Each year, the county council has to agree the formula it will adopt for funding all mainstream primary and secondary maintained schools, academies, free schools and early years providers.

Following consultation with all schools, the Schools Forum – which has a consultative role on behalf of Nottinghamshire schools and early years providers – recommended that the county’s arrangements should, as far as possible, mirror the Government’s newly-introduced NFF.

Nottinghamshire will receive £469 million overall which is £16.4 million more for the current financial year than last year.

This is good news because, historically, Nottinghamshire is a low-funded authority.

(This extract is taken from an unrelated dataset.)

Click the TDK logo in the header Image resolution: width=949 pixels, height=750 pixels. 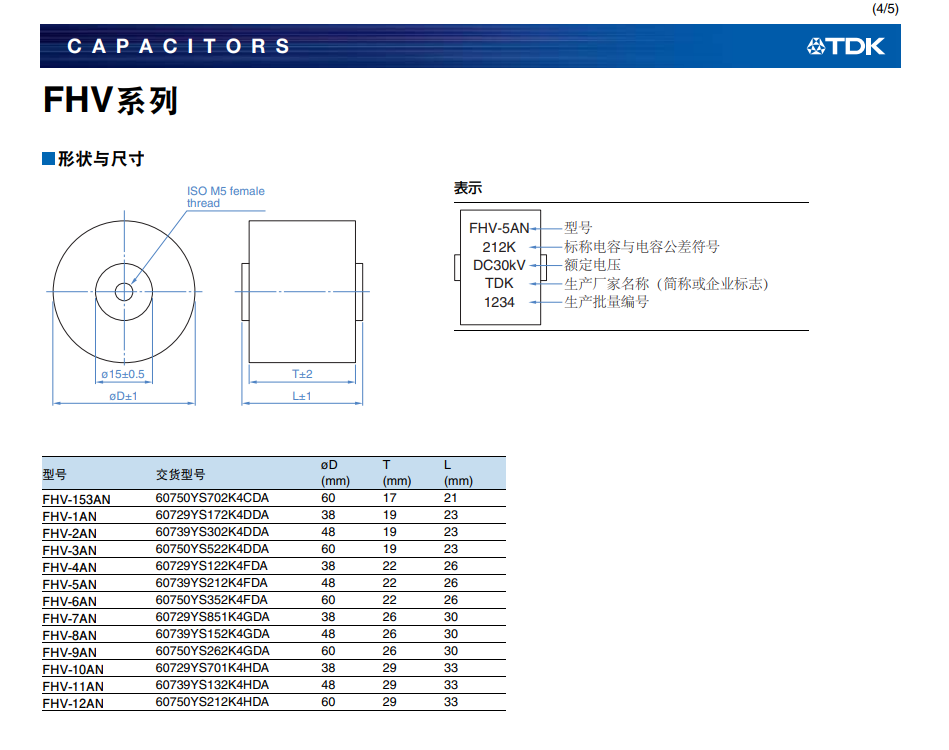844,47
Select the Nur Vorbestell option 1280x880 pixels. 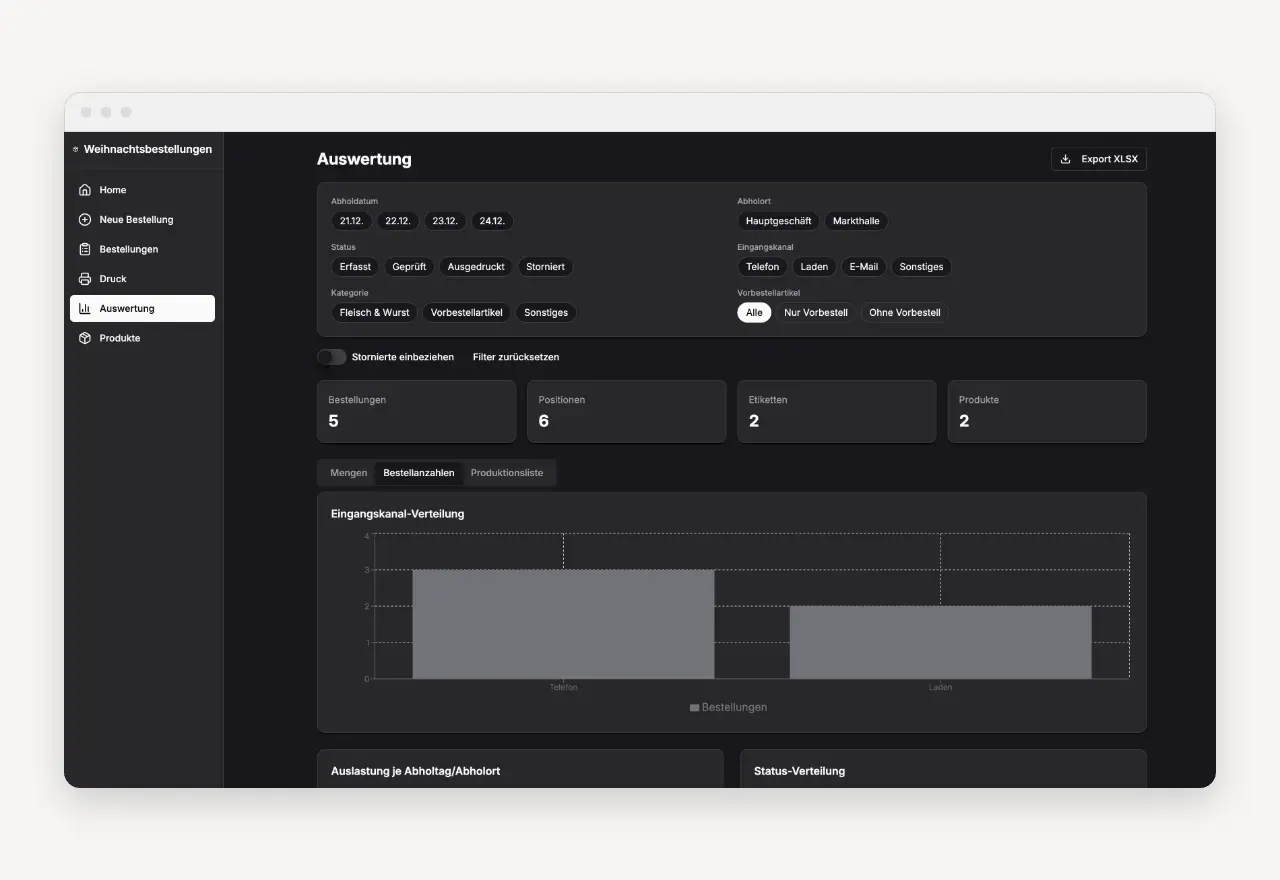coord(816,313)
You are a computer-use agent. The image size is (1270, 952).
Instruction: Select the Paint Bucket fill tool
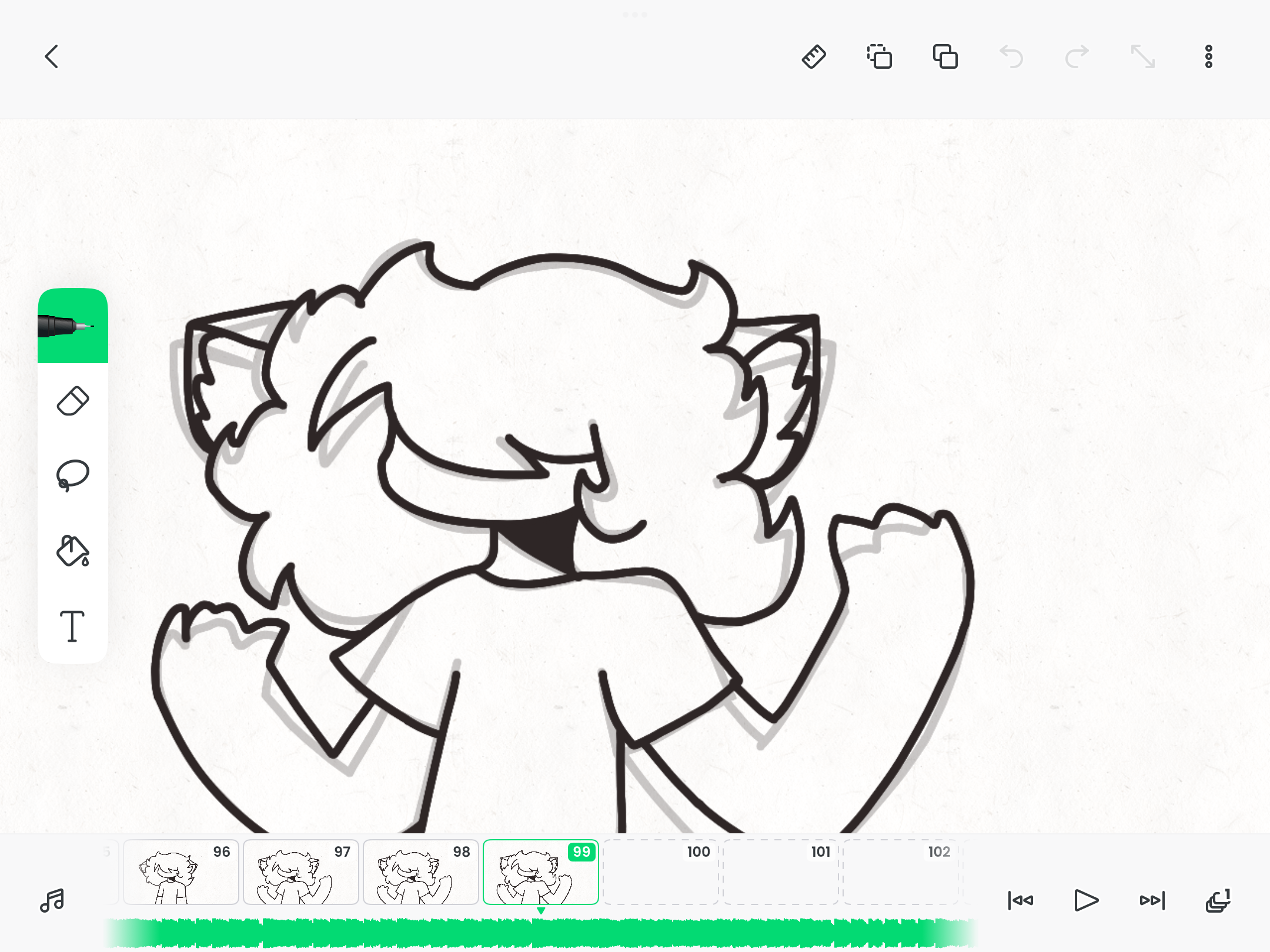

Around half of this rise is down to increased pupil numbers,.

But the rest is made up of some additional Government funding as a result of the NFF, which the council has passed onto the county’s schools.

And whilst some of them have rising pupil numbers and can expect to see a slight increase in their overall funding, for others – where pupil numbers may be falling slightly or where children’s needs are changing – there may be no change or a decline in funding.

Out of the county’s 325 schools, which between them have more than 106,000 pupils, 232 have gained up to 2.75 per cent more funding on the previous year.

Some 93 will see a reduction in their budgets.

What individual schools actually receive is based on a number of factors including deprivation, attainment levels and whether schools manage children with additional and special needs.

Local authorities also receive funding to meet the needs of children and young people aged from nought to 25 who have special educational needs and disabilities (SEND).

But, like many other councils, Nottinghamshire is faced with increased pressure to support these children resulting in the grant funding for them being insufficient.

To alleviate this pressure, the council has also transferred £2.3 million from the total monies it receives from the Government to the pot ring-fenced for SEND youngsters.

It has also introduced other measures outside of the new funding formula.

In real terms, schools nationally are continuing to have to operate under severe financial pressures.

This leaves many struggling to service an increasing wage bill and other inflationary increases, together with a shortage of teachers.

The council recognises this and it is committed to this county’s children and young people getting the education they rightly deserve.

But it’s a delicate juggling act.

The council has to adopt a spirit of fairness whilst at the same time always having an eye on where needs and pressures are greatest.